CONSULTANTS working for the UK Government have earmarked Aberthaw in the Vale of Glamorgan as a potential site for a new nuclear power station, according to an industry source.
The Department of Trade and Industry said there were no plans to build any new nuclear power stations.
"We are conducting an energy review. The review is to see whether there should be a nuclear element to Britain's energy plan, and it would be a bit odd to identify sites for nuclear power stations at this time."
But the industry source told the Western Mail, "There is a document in existence which identifies Aberthaw as a suitable location for a nuclear power station. It's an academic exercise which looks purely at the technical case, without considering the political impact.
"From a technical point of view, Aberthaw would be an ideal site. There is an existing conventional power station there with good communications and infrastructure."
Energy is not a devolved issue and any decision relating to the construction of new nuclear power stations would be taken by the Westminster government.
Nevertheless, Conservative Assembly leader Nick Bourne has failed in a bid to have disclosed to him details of discussions that took place last year between Assembly Economic Development Minister Andrew Davies and UK Energy Minister Malcolm Wicks.

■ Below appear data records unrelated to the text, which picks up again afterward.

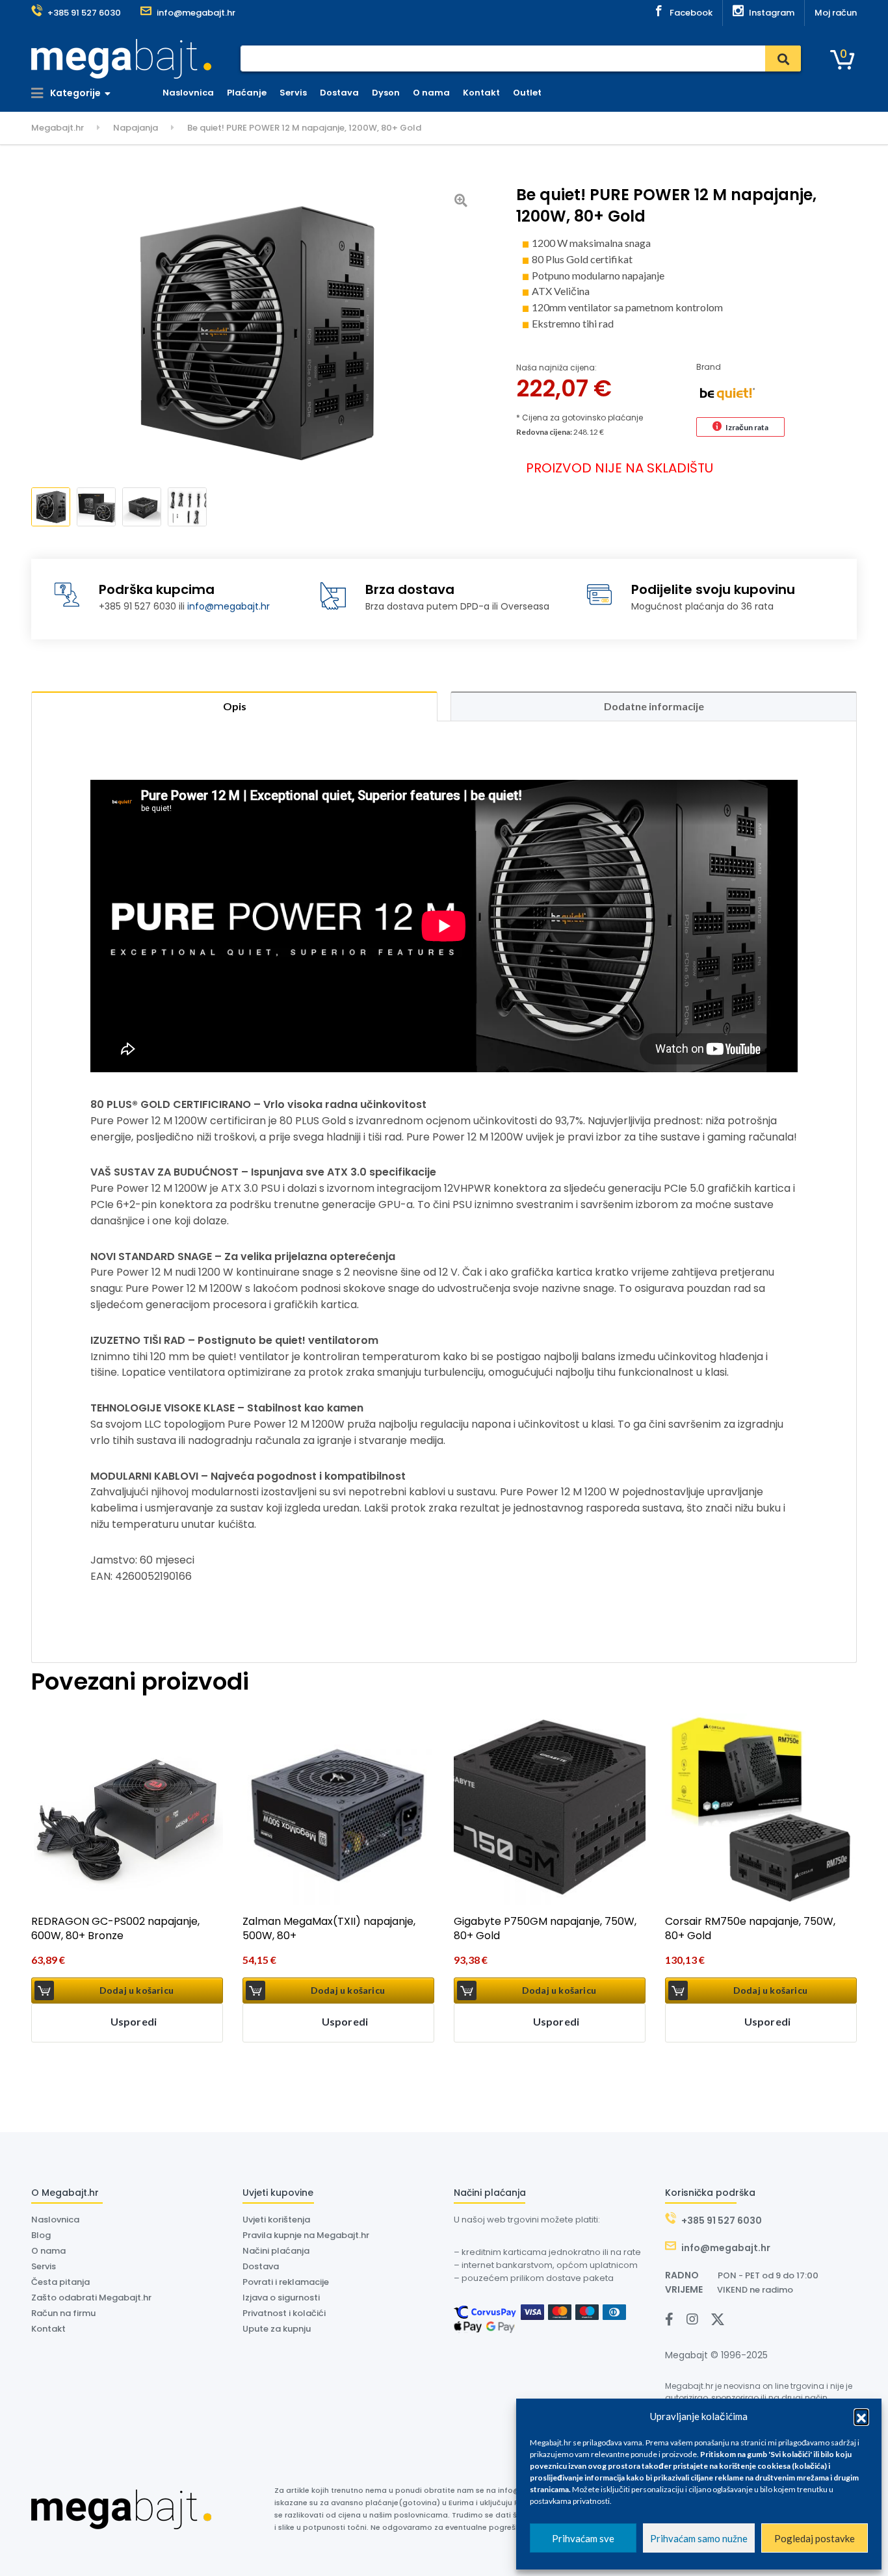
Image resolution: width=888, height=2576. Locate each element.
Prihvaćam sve (583, 2538)
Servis (293, 92)
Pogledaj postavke (814, 2538)
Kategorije (74, 92)
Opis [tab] (234, 706)
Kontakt (481, 92)
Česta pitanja (60, 2282)
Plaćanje (247, 92)
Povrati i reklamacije (285, 2282)
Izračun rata (746, 427)
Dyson (386, 92)
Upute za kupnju (276, 2329)
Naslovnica (188, 92)
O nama (431, 92)
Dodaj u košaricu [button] (136, 1990)
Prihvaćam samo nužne (699, 2538)
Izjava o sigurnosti (281, 2297)
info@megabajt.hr (228, 606)
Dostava (339, 92)
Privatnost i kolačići (284, 2313)
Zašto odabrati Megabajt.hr (91, 2297)
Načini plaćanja (275, 2251)
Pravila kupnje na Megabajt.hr (305, 2235)
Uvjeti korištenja (276, 2219)
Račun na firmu (63, 2313)
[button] (861, 2416)
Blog (41, 2235)
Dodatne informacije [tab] (654, 706)
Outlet (527, 92)
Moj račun (836, 12)
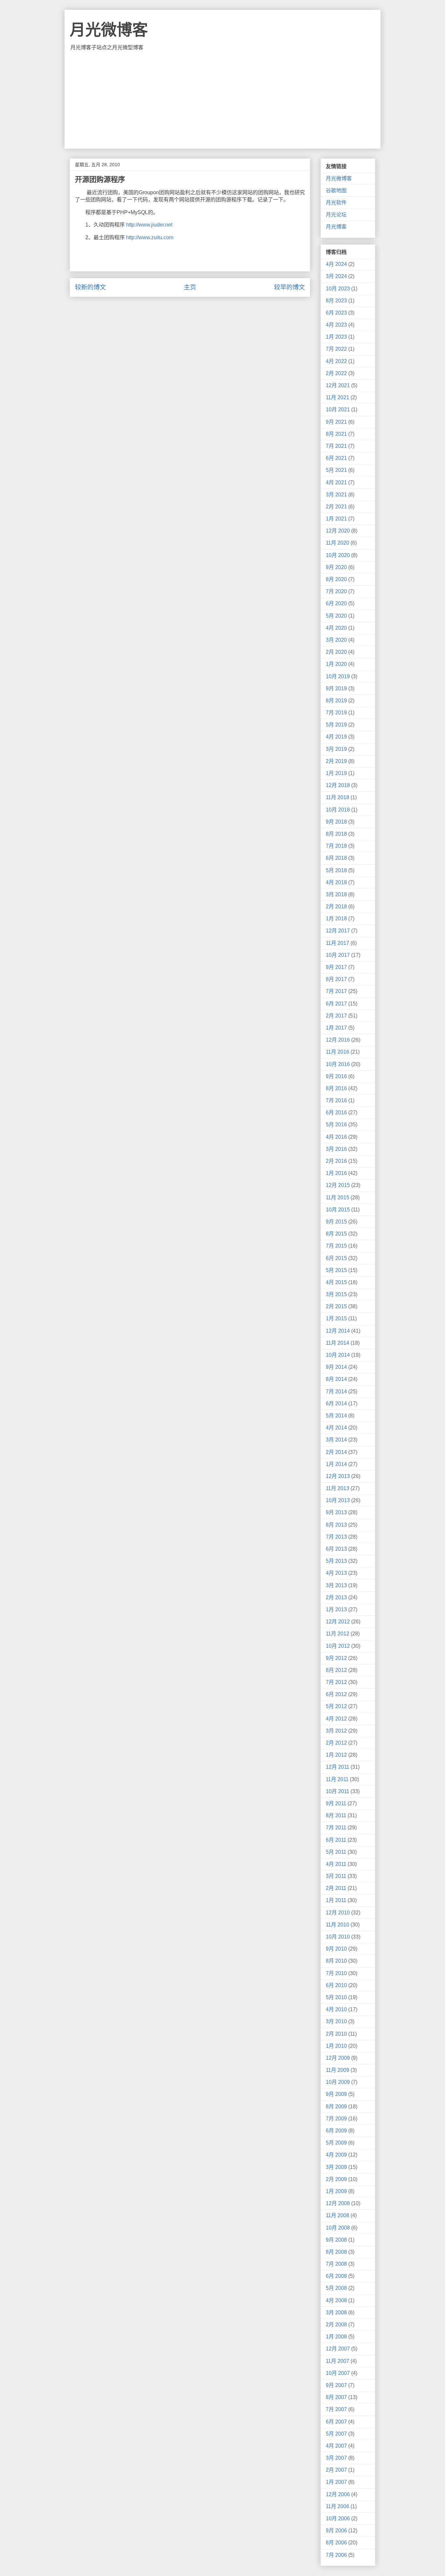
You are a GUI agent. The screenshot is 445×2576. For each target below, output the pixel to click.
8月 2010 (336, 1961)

A request made by Mr Bourne under freedom of information legislation was rejected on the grounds that it would "cause substantial harm to its [the Assembly Government's] relationship with central government".
Mr Bourne said, "It is obvious from the portcullis I have come up against that there have been discussions about nuclear power in Wales. It is a matter of regret that the Government is choosing not to disclose them.
"This silence is clearly going to cause great concern to people in Wales as it is obvious that the Government has something to hide. Labour ministers must come clean and reveal the nature of these discussions.
"We already know of the Welsh Assembly Government's obsession with covering Wales with wind farms instead of looking at other forms of renewable energy. Now it seems they may also have a secret agenda with nuclear power. If this is not the case then they should say so now.
"Andrew Davies has already shown breathtaking inconsistency by on the one hand advocating an anti-nuclear policy in Wales while at the same time seeking permission to extend the life of the Wylfa nuclear power station.
"Any decisions on nuclear power must be taken on a properly informed, open and transparent basis.
"This is too important an issue to be kept secret. There are inevitable public concerns about nuclear power and it is vital the Government reassures people about its plans."
An Assembly Government spokesman said, "We are not aware of any suggestion that a nuclear power station might be built at Aberthaw, and we would not be in favour of any such plan.
"We had our own energy review last autumn, which was criticised for not containing any reference to nuclear at all.
"The situation at Wylfa is different. There is an existing nuclear power station there and we have expressed interest in a possible extension of its lifespan because of the threat to jobs at the plant itself and at Anglesey Aluminium."
In December a UK Government source told the Western Mail that Wylfa had been earmarked for a new nuclear power station. Energy Minister Malcolm Wicks denied that was the case.
The current Aberthaw Power Station uses coal from Tower Colliery, which is expected to close down within three years.